**Work to be completed:**
Repeat the entries below exactly. Begin with the first line and end with the line that contains "1253 (176, 1748)".

Stored data entries:
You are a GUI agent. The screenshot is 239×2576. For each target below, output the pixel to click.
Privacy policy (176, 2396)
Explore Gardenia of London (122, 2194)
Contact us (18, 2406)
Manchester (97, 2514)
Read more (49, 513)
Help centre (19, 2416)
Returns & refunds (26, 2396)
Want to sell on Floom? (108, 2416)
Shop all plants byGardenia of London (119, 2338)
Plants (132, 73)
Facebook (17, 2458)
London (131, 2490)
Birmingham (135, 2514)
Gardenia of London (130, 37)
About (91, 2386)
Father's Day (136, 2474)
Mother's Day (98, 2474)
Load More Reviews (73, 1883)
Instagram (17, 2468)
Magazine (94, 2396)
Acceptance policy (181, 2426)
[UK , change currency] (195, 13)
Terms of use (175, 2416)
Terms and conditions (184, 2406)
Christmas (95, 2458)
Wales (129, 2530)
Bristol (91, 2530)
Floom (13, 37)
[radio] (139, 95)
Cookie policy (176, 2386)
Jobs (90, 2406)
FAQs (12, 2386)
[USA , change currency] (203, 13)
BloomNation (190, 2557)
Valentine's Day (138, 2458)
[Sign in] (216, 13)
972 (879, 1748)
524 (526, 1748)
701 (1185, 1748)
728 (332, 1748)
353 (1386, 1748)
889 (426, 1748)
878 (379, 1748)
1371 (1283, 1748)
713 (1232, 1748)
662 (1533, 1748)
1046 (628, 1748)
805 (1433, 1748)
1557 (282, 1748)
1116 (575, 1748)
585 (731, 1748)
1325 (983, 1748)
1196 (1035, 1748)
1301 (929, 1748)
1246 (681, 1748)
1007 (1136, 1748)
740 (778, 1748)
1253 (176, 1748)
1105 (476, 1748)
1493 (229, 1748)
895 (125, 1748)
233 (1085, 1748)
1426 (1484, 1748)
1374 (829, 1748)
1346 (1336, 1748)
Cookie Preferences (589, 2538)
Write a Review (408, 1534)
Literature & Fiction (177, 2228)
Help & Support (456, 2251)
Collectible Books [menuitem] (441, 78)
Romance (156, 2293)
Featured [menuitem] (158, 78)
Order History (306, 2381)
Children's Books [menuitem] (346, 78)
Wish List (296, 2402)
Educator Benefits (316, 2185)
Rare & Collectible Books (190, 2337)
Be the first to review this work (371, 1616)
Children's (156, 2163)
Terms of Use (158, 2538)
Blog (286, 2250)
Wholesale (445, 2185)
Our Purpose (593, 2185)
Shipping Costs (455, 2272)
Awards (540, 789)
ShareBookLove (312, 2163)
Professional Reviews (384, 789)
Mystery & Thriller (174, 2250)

**Answer to this problem:**
You are a GUI agent. The screenshot is 239×2576. For each target below, output the pixel to click.
Privacy policy (176, 2396)
Explore Gardenia of London (122, 2194)
Contact us (18, 2406)
Manchester (97, 2514)
Read more (49, 513)
Help centre (19, 2416)
Returns & refunds (26, 2396)
Want to sell on Floom? (108, 2416)
Shop all plants byGardenia of London (119, 2338)
Plants (132, 73)
Facebook (17, 2458)
London (131, 2490)
Birmingham (135, 2514)
Gardenia of London (130, 37)
About (91, 2386)
Father's Day (136, 2474)
Mother's Day (98, 2474)
Load More Reviews (73, 1883)
Instagram (17, 2468)
Magazine (94, 2396)
Acceptance policy (181, 2426)
[UK , change currency] (195, 13)
Terms of use (175, 2416)
Terms and conditions (184, 2406)
Christmas (95, 2458)
Wales (129, 2530)
Bristol (91, 2530)
Floom (13, 37)
[radio] (139, 95)
Cookie policy (176, 2386)
Jobs (90, 2406)
FAQs (12, 2386)
[USA , change currency] (203, 13)
BloomNation (190, 2557)
Valentine's Day (138, 2458)
[Sign in] (216, 13)
972 (879, 1748)
524 (526, 1748)
701 (1185, 1748)
728 (332, 1748)
353 (1386, 1748)
889 (426, 1748)
878 (379, 1748)
1371 (1283, 1748)
713 (1232, 1748)
662 (1533, 1748)
1046 (628, 1748)
805 (1433, 1748)
1557 (282, 1748)
1116 (575, 1748)
585 (731, 1748)
1325 (983, 1748)
1196 (1035, 1748)
1301 (929, 1748)
1246 (681, 1748)
1007 (1136, 1748)
740 (778, 1748)
1253 (176, 1748)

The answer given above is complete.